*What you should do*
Search the data for the string "computer" and extract every line where it appears.

*Task material*

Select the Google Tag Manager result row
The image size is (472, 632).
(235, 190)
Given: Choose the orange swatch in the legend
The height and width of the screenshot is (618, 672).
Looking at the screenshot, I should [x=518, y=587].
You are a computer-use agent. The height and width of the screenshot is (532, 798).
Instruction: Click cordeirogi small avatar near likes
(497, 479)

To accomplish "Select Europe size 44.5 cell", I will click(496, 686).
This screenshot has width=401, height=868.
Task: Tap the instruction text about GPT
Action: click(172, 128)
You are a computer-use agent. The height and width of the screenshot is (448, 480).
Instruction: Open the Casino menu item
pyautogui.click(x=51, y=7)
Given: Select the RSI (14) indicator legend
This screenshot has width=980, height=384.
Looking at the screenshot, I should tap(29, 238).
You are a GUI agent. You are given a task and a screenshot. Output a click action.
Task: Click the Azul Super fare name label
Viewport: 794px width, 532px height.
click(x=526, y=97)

--

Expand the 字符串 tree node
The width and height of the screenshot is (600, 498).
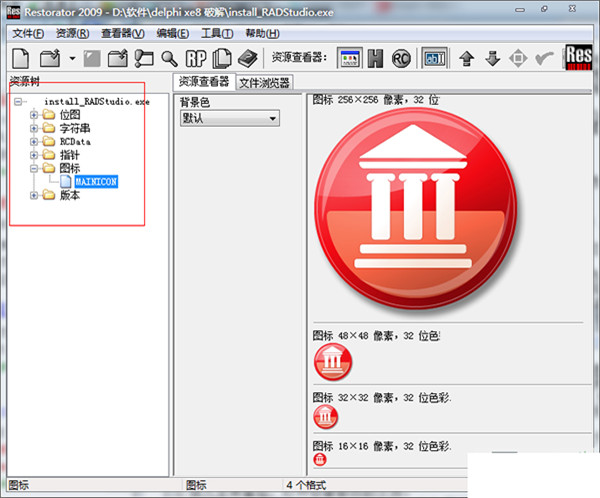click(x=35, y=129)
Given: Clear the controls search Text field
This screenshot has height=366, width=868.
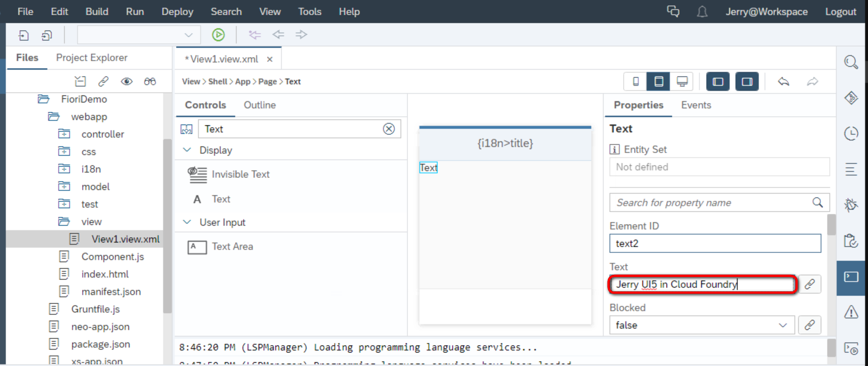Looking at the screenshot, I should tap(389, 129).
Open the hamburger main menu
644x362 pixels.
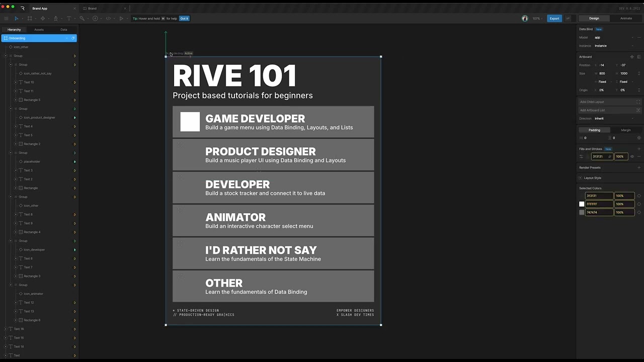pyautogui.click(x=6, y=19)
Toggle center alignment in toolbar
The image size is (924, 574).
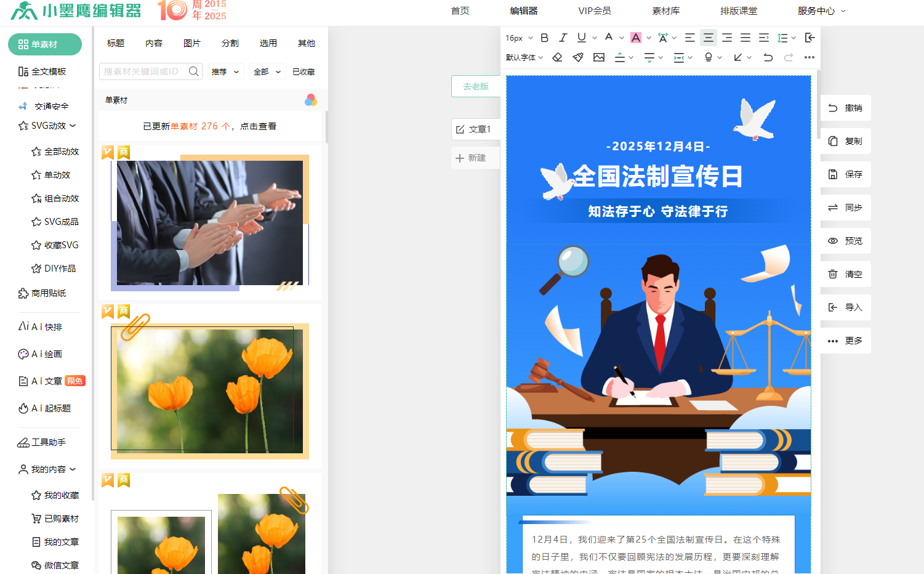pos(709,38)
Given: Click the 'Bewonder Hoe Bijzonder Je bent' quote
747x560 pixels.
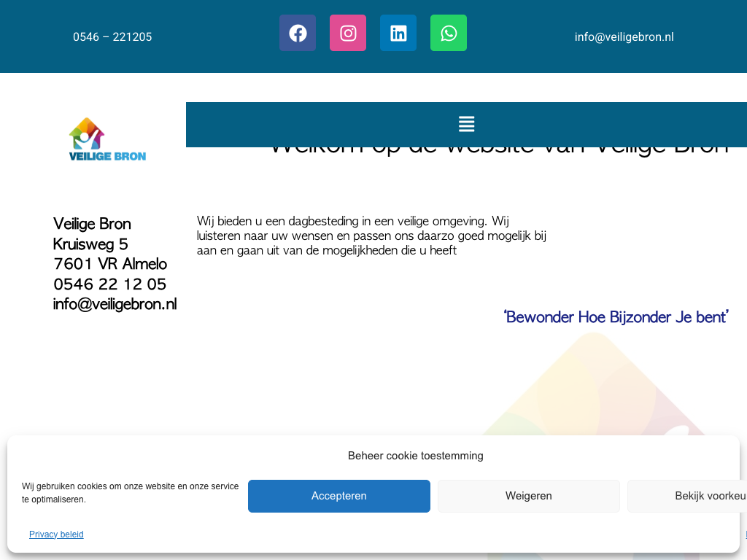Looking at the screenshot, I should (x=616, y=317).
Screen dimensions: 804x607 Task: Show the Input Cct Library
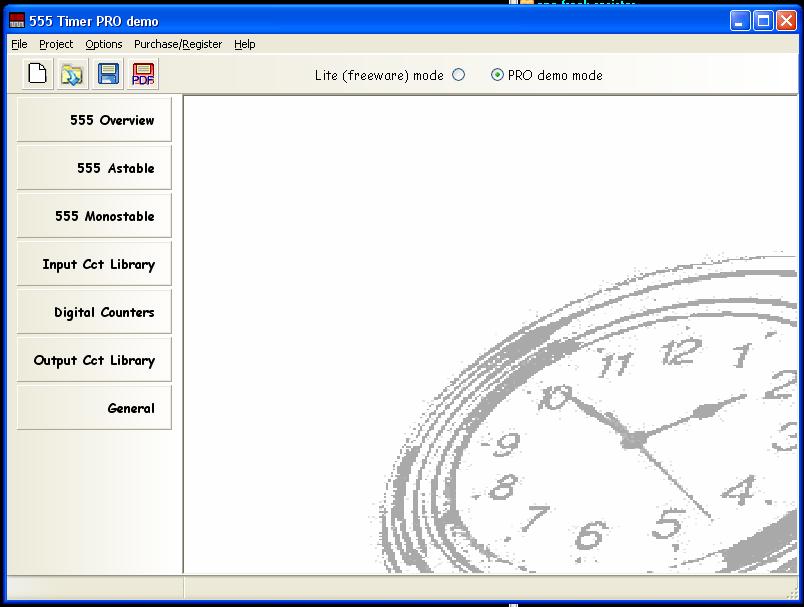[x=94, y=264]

*Result of the exercise*
You are a computer-use agent. The height and width of the screenshot is (532, 798).
You are a computer-use agent. The height and width of the screenshot is (448, 480).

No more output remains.